> _Assignment_
From the first entry to the last, copy everything exactly except the pictures.

> _Records shown_
# # # # # # #

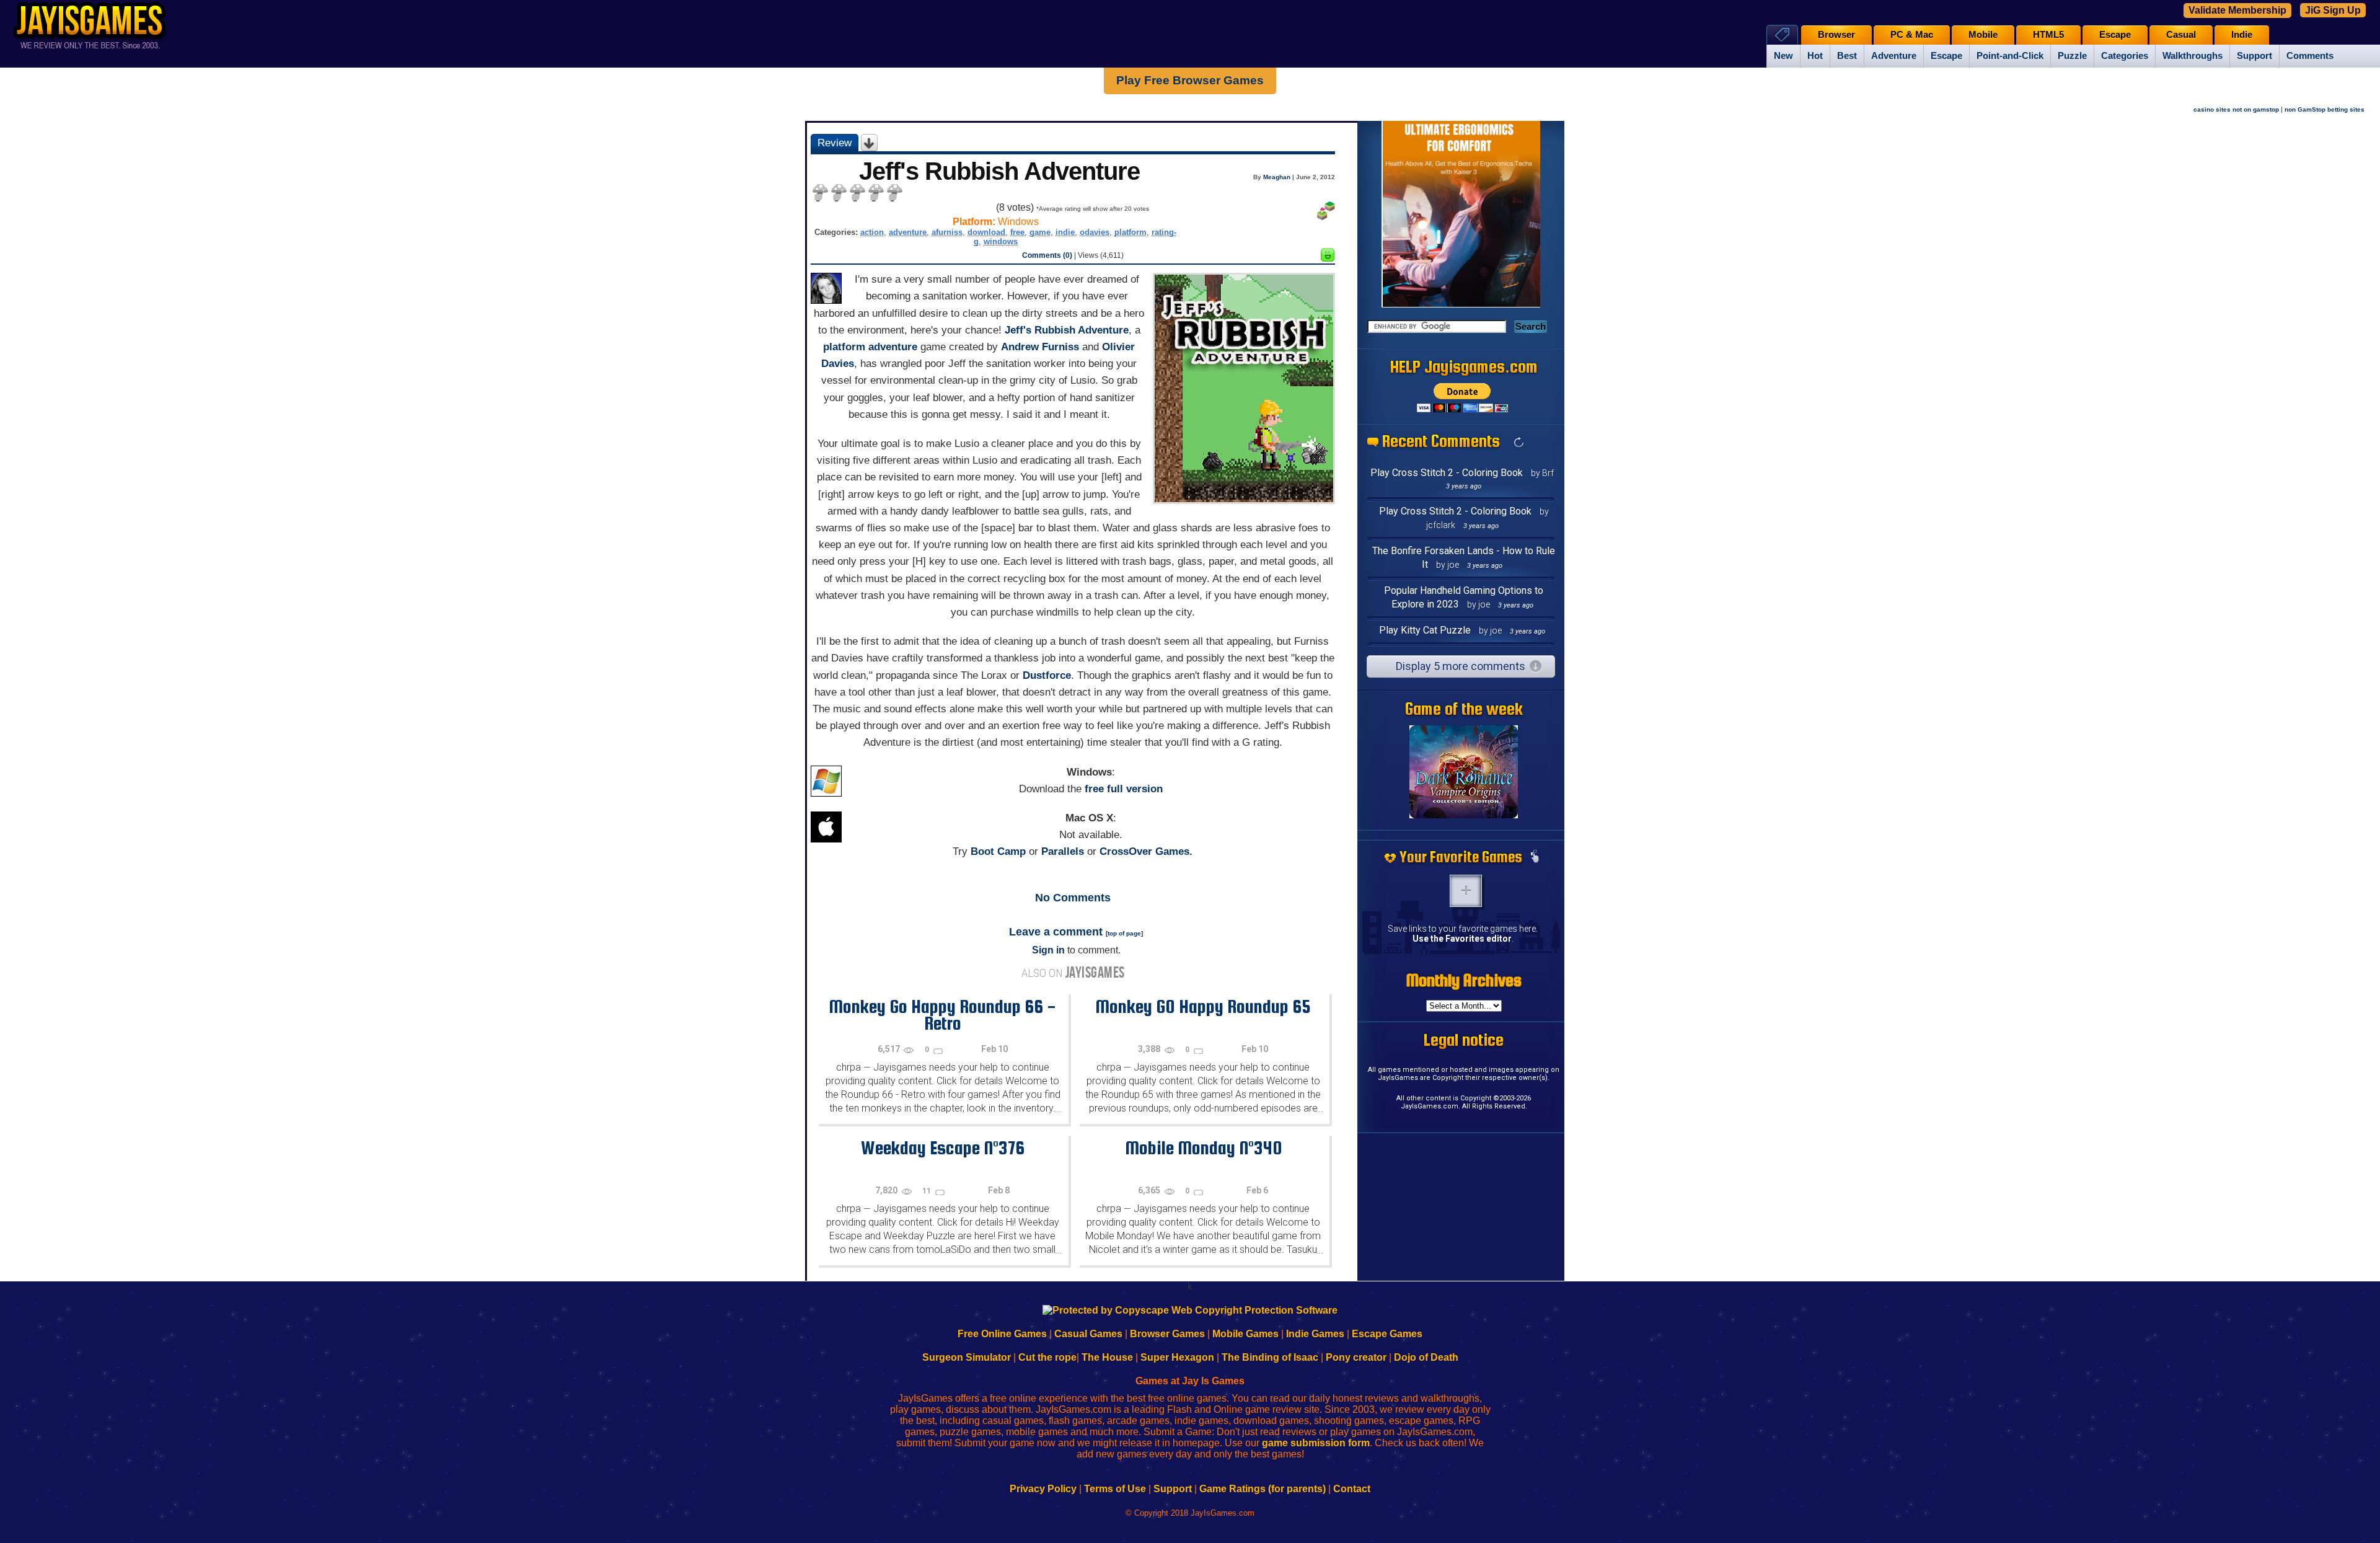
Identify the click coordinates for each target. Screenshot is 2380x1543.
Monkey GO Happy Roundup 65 (1203, 1006)
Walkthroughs (2192, 56)
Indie (2241, 35)
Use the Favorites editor (1462, 939)
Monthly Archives (1464, 980)
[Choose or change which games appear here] (1534, 857)
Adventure (1893, 56)
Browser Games (1167, 1334)
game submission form (1316, 1443)
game (1040, 232)
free (1017, 232)
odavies (1094, 232)
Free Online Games (1002, 1334)
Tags (1782, 34)
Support (2254, 56)
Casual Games (1088, 1334)
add (1466, 891)
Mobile (1983, 35)
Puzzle (2072, 56)
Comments (2310, 56)
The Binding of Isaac (1270, 1357)
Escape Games (1387, 1334)
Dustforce (1047, 675)
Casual (2181, 35)
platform (1130, 232)
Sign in (1048, 950)
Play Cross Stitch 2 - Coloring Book (1446, 473)
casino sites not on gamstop (2236, 109)
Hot (1815, 56)
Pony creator (1356, 1357)
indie (1065, 232)
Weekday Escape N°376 (943, 1147)
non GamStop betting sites (2325, 109)
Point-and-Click (2010, 56)
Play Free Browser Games (1190, 80)
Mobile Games (1245, 1334)
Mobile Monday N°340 (1203, 1147)
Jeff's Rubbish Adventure (1067, 330)
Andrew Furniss (1040, 347)
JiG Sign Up (2333, 10)
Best (1847, 56)
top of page (1124, 933)
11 (927, 1191)
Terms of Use (1115, 1488)
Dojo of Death (1426, 1357)
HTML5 (2048, 35)
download (986, 232)
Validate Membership (2237, 10)
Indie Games (1315, 1334)
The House (1107, 1357)
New (1783, 56)
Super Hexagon (1177, 1357)
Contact (1351, 1488)
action (872, 232)
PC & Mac (1911, 35)
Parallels (1062, 851)
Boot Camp (998, 851)
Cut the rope (1047, 1357)
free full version (1124, 789)
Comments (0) (1047, 255)
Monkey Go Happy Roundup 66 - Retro (942, 1014)
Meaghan (1276, 177)
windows (1001, 241)
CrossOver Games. (1146, 851)
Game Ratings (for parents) (1262, 1488)
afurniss (947, 232)
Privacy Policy (1043, 1488)
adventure (908, 232)
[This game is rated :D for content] (1327, 258)
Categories (2124, 56)
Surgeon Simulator (966, 1357)
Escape (1946, 56)
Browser (1836, 35)
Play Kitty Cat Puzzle (1425, 630)
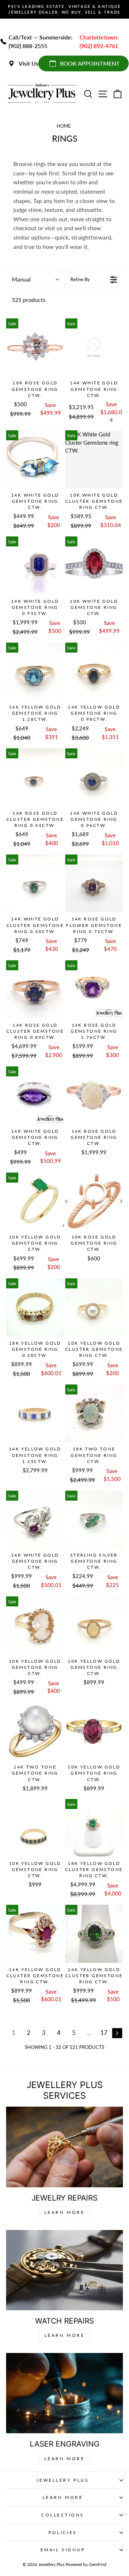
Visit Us (28, 63)
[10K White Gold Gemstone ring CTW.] (94, 565)
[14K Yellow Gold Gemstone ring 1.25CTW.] (35, 1413)
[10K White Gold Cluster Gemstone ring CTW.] (94, 459)
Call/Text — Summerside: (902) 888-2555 (40, 41)
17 (104, 2032)
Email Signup (62, 2549)
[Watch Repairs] (64, 2270)
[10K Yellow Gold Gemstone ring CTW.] (35, 1202)
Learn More (64, 2212)
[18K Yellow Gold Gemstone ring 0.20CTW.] (35, 1307)
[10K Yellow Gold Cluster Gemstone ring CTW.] (94, 1307)
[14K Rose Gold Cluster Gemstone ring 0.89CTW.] (35, 989)
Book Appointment (90, 63)
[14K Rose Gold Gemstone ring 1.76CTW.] (94, 989)
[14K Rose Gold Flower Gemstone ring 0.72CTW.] (94, 883)
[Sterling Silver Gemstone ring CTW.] (94, 1520)
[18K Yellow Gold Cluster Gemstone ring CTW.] (94, 1828)
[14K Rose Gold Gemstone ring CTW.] (94, 1095)
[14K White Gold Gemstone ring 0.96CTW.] (94, 777)
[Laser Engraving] (64, 2393)
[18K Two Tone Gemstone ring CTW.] (94, 1413)
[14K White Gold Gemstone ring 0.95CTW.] (35, 565)
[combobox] (35, 279)
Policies (62, 2532)
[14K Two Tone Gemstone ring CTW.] (35, 1732)
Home (64, 126)
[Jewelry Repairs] (64, 2147)
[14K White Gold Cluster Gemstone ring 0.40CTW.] (35, 883)
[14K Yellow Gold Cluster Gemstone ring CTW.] (35, 1934)
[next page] (117, 2033)
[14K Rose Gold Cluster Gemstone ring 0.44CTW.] (35, 777)
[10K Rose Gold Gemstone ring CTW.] (35, 347)
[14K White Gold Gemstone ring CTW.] (94, 347)
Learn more (64, 2458)
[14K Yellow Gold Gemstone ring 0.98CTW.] (94, 672)
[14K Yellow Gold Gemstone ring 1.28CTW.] (35, 672)
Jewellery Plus (63, 2480)
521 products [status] (29, 299)
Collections (62, 2515)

# # # # # # #

> _Response below_
Identify the click coordinates for each target. Screenshot is 2380x1543.
Monkey GO Happy Roundup 65 (1203, 1006)
Walkthroughs (2192, 56)
Indie (2241, 35)
Use the Favorites editor (1462, 939)
Monthly Archives (1464, 980)
[Choose or change which games appear here] (1534, 857)
Adventure (1893, 56)
Browser Games (1167, 1334)
game submission form (1316, 1443)
game (1040, 232)
free (1017, 232)
odavies (1094, 232)
Free Online Games (1002, 1334)
Tags (1782, 34)
Support (2254, 56)
Casual Games (1088, 1334)
add (1466, 891)
Mobile (1983, 35)
Puzzle (2072, 56)
Comments (2310, 56)
The Binding of Isaac (1270, 1357)
Escape Games (1387, 1334)
Dustforce (1047, 675)
Casual (2181, 35)
platform (1130, 232)
Sign in (1048, 950)
Play Cross Stitch 2 - Coloring Book (1446, 473)
casino sites not on gamstop (2236, 109)
Hot (1815, 56)
Pony creator (1356, 1357)
indie (1065, 232)
Weekday Escape N°376 (943, 1147)
non GamStop betting sites (2325, 109)
Point-and-Click (2010, 56)
Play Free Browser Games (1190, 80)
Mobile Games (1245, 1334)
Mobile Monday N°340 (1203, 1147)
Jeff's Rubbish Adventure (1067, 330)
Andrew Furniss (1040, 347)
JiG Sign Up (2333, 10)
Best (1847, 56)
top of page (1124, 933)
11 (927, 1191)
Terms of Use (1115, 1488)
Dojo of Death (1426, 1357)
HTML5 (2048, 35)
download (986, 232)
Validate Membership (2237, 10)
Indie Games (1315, 1334)
The House (1107, 1357)
New (1783, 56)
Super Hexagon (1177, 1357)
Contact (1351, 1488)
action (872, 232)
PC & Mac (1911, 35)
Parallels (1062, 851)
Boot Camp (998, 851)
Cut the rope (1047, 1357)
free full version (1124, 789)
Comments (0) (1047, 255)
Monkey Go Happy Roundup 66 - Retro (942, 1014)
Meaghan (1276, 177)
windows (1001, 241)
CrossOver Games. (1146, 851)
Game Ratings (for parents) (1262, 1488)
afurniss (947, 232)
Privacy Policy (1043, 1488)
adventure (908, 232)
[This game is rated :D for content] (1327, 258)
Categories (2124, 56)
Surgeon Simulator (966, 1357)
Escape (1946, 56)
Browser (1836, 35)
Play Kitty Cat Puzzle (1425, 630)
Visit Us (28, 63)
[10K White Gold Gemstone ring CTW.] (94, 565)
[14K Yellow Gold Gemstone ring 1.25CTW.] (35, 1413)
[10K White Gold Cluster Gemstone ring CTW.] (94, 459)
Call/Text — Summerside: (902) 888-2555 (40, 41)
17 (104, 2032)
Email Signup (62, 2549)
[Watch Repairs] (64, 2270)
[10K Yellow Gold Gemstone ring CTW.] (35, 1202)
Learn More (64, 2212)
[18K Yellow Gold Gemstone ring 0.20CTW.] (35, 1307)
[10K Yellow Gold Cluster Gemstone ring CTW.] (94, 1307)
[14K Rose Gold Cluster Gemstone ring 0.89CTW.] (35, 989)
Book Appointment (90, 63)
[14K Rose Gold Gemstone ring 1.76CTW.] (94, 989)
[14K Rose Gold Flower Gemstone ring 0.72CTW.] (94, 883)
[Sterling Silver Gemstone ring CTW.] (94, 1520)
[18K Yellow Gold Cluster Gemstone ring CTW.] (94, 1828)
[14K Rose Gold Gemstone ring CTW.] (94, 1095)
[14K White Gold Gemstone ring 0.96CTW.] (94, 777)
[Laser Engraving] (64, 2393)
[18K Two Tone Gemstone ring CTW.] (94, 1413)
[14K White Gold Gemstone ring 0.95CTW.] (35, 565)
[combobox] (35, 279)
Policies (62, 2532)
[14K Two Tone Gemstone ring CTW.] (35, 1732)
Home (64, 126)
[Jewelry Repairs] (64, 2147)
[14K White Gold Cluster Gemstone ring 0.40CTW.] (35, 883)
[14K Yellow Gold Cluster Gemstone ring CTW.] (35, 1934)
[next page] (117, 2033)
[14K Rose Gold Cluster Gemstone ring 0.44CTW.] (35, 777)
[10K Rose Gold Gemstone ring CTW.] (35, 347)
[14K White Gold Gemstone ring CTW.] (94, 347)
Learn more (64, 2458)
[14K Yellow Gold Gemstone ring 0.98CTW.] (94, 672)
[14K Yellow Gold Gemstone ring 1.28CTW.] (35, 672)
Jewellery Plus (63, 2480)
521 products [status] (29, 299)
Collections (62, 2515)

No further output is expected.